In the meantime, picking through the midden, you learn a lot about a culture’s past consumption. There was once a movie named Armageddon that sold 20 million VHS tapes and took nine people to write. That’s cool. Sometimes the garbage yields up even more surprising gems, like this one, My Exciting Stroke, a worthy title, something I might have chosen for this essay. More often than not though you’re digging through the same books—the Twilights, 50 Shades, the Pattersons, the Cornwells. There are the familiar literary titles as well . . .
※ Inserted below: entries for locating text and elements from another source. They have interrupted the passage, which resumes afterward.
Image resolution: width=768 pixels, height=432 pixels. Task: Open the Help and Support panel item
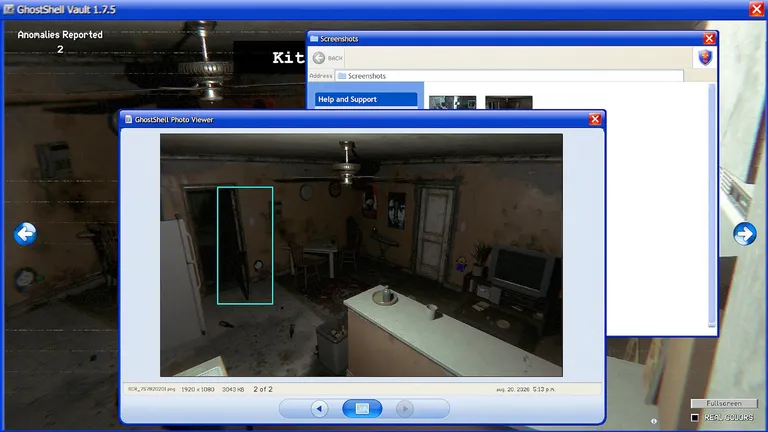click(366, 99)
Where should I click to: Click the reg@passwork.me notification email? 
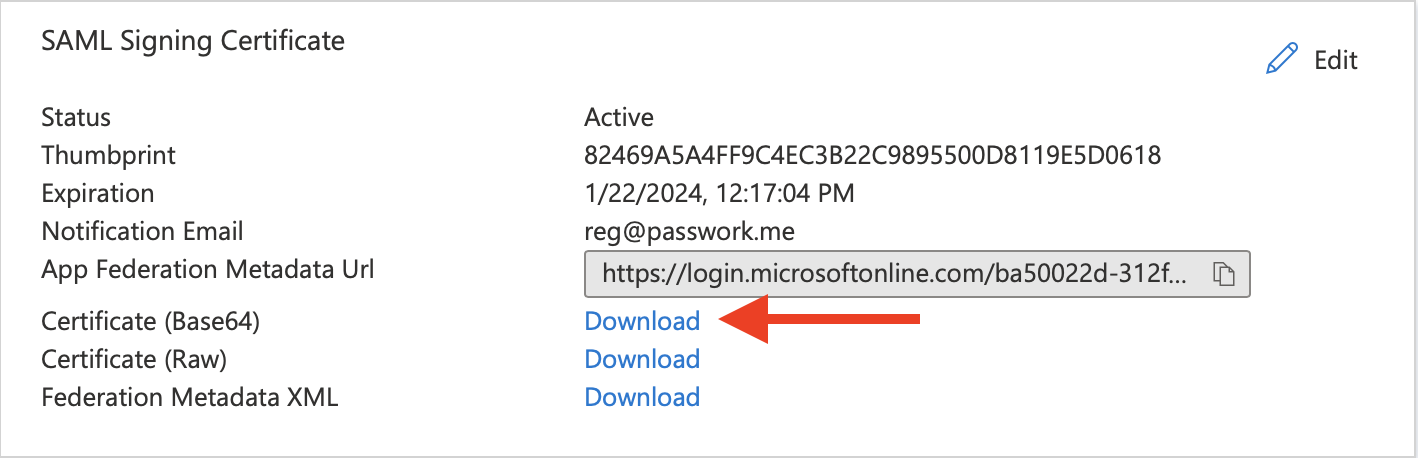[x=689, y=231]
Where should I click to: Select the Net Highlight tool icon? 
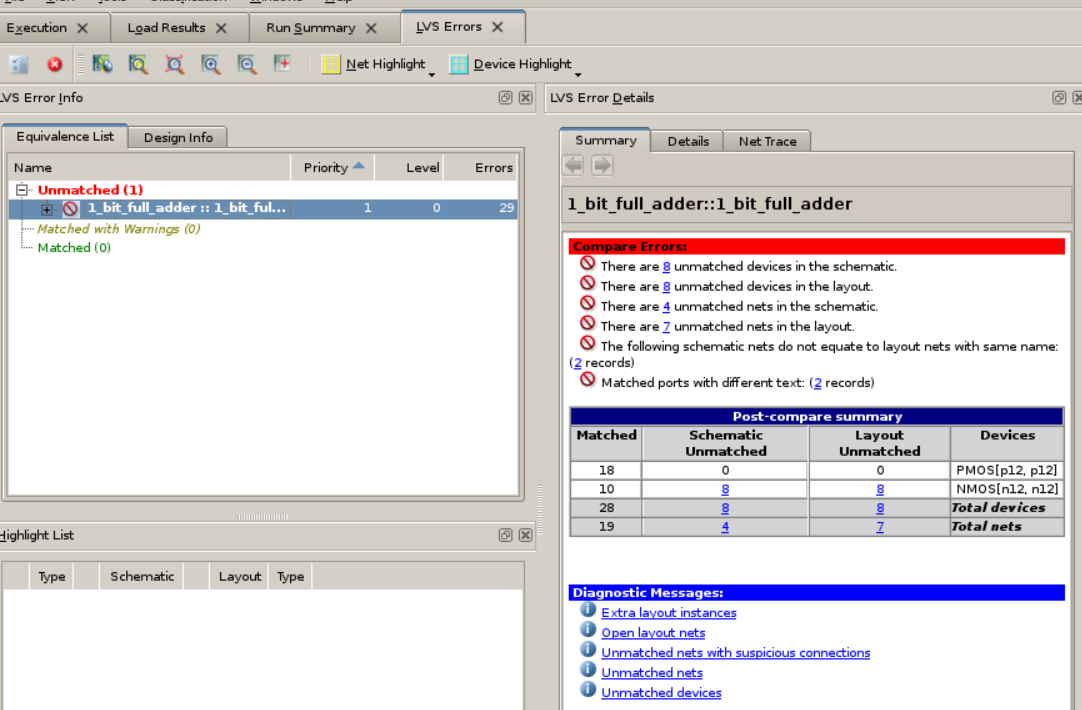(330, 63)
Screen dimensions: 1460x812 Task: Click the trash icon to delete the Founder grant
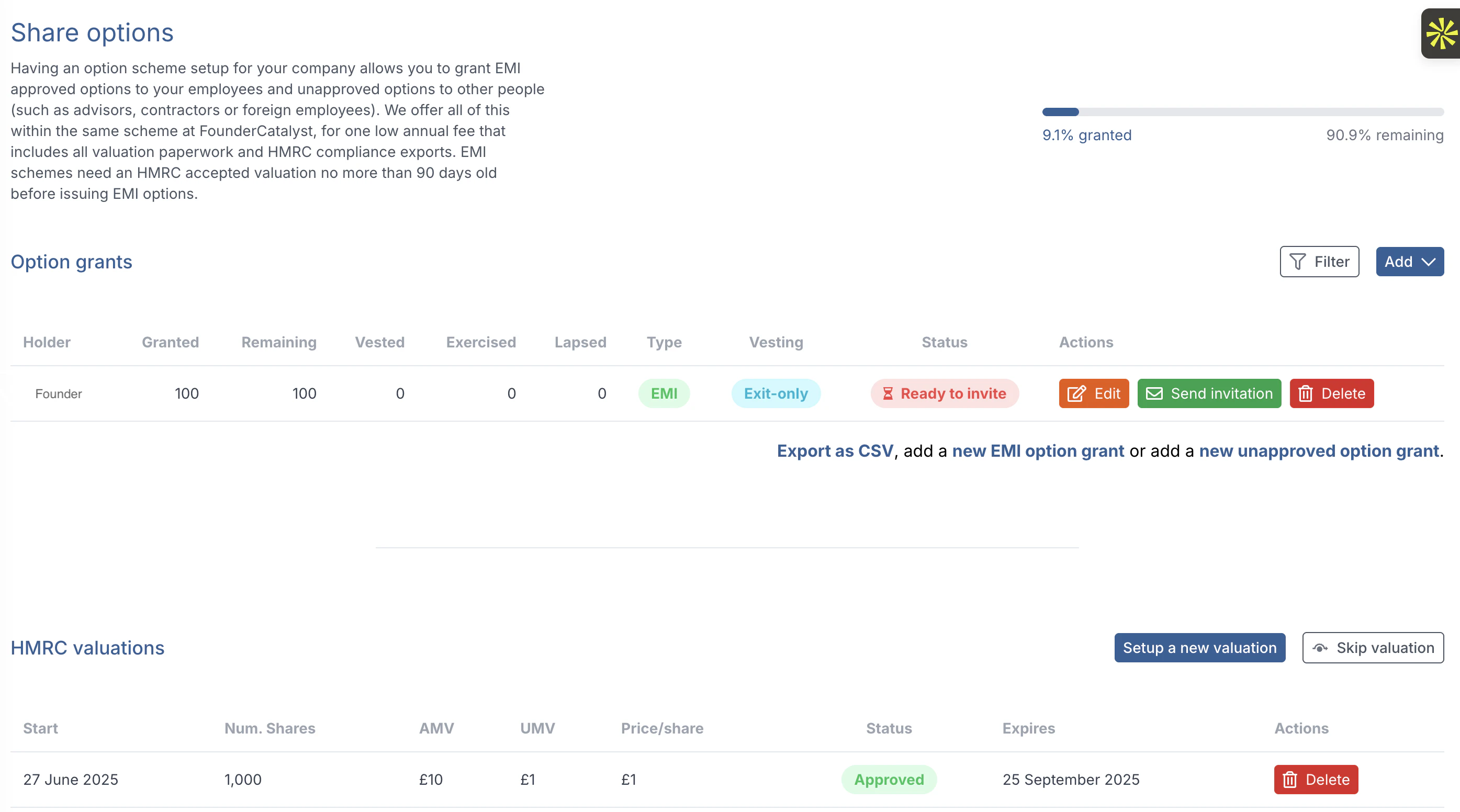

In fact, after several years of strenuous scientific research, or at least a casual tallying in my head, I’ve managed to isolate the top five most discarded literary titles, none of which I’ve read—certainly I haven’t had time to read them this past year. So, without further ado, in no particular order, I present to you: 1) Jonathan Franzen’s Freedom 2) Alice Sebold, The Lovely Bones 3) Robert James Waller, The Bridges of Madison County 4) John Berendt’s Midnight in the Garden of Good and Evil 5) All of William T. Vollmann.
I’m very tired of seeing these books. If you’ve been considering reading The Bridges of Madison County you will be doing the planet and myself a considerable favor if you head immediately to your local Goodwill and buy it used instead of new.
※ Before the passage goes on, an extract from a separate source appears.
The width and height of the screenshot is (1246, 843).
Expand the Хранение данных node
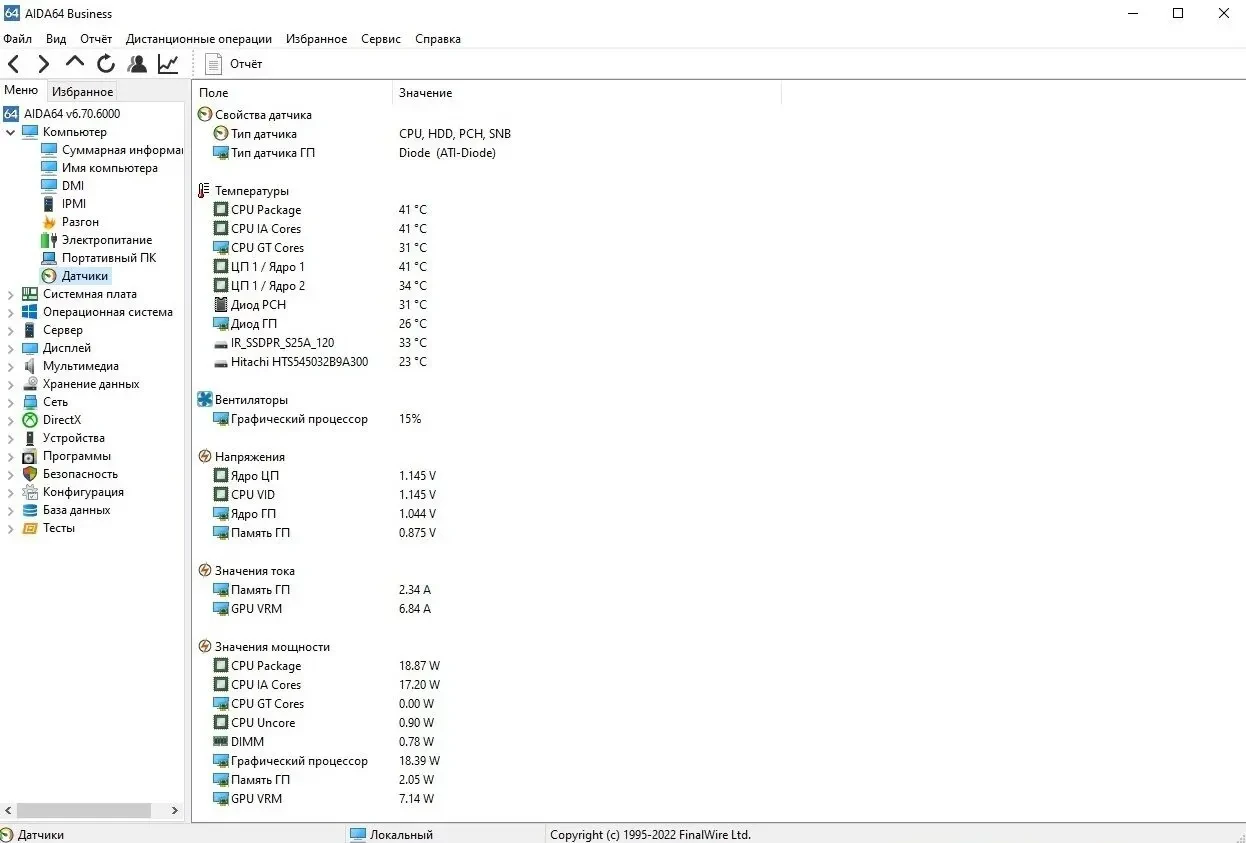[x=11, y=384]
Or don’t. Do whatever you want because what’s really so surprising and comforting about all of this—even as everything appears to be constantly peaking, edging toward chaos, and infinite content—is that literature really is something sustainable. There is a future to the author’s artifact. The books I see every week, on the corner of the same shelf, untouched and gathering dust while another copy gets shelved beside it—they don’t go to waste.
More and more Goodwills have turned away from dumping their vampire sex novels into landfills. Now they’re sold to paper companies, who in turn recycle them—even Franzen’s “Great American Novel”—into toilet paper.
Rest assured, even if we’re reading less, our literature is sustainable. The work has not been in vain. I can only hope that, one day, I too might achieve such a level of literary success and live to see my own book turned into some ultra-soft three-ply TP with the cursive word AMOR stamped in baby blue across corrugated fabric, “Textured for extra grip!”
I’m sorry if you’ve read this far—I know you have more content to get to—but let me leave you with a further final thought. My hunch is that if the reading and writing of literature now seems more untenable than ever, that probably means we need it . . . #NowMoreThanEver.
So head to your local thrift store and snatch up some of these titles before a new generation of content gluts the shelves. If I have any optimism in me I’d say that, short of nuclear ruin or environmental meltdown, among all the frightening piles of offal we may have to sift through at the end of this brief and feckless Trump presidency, most offending surely will be the innumerable book titles dedicated to understanding the conditions that persuaded Americans to elect and keep drinking the degrading hogwash of a cruel and incompetent pussy-grubbing con man.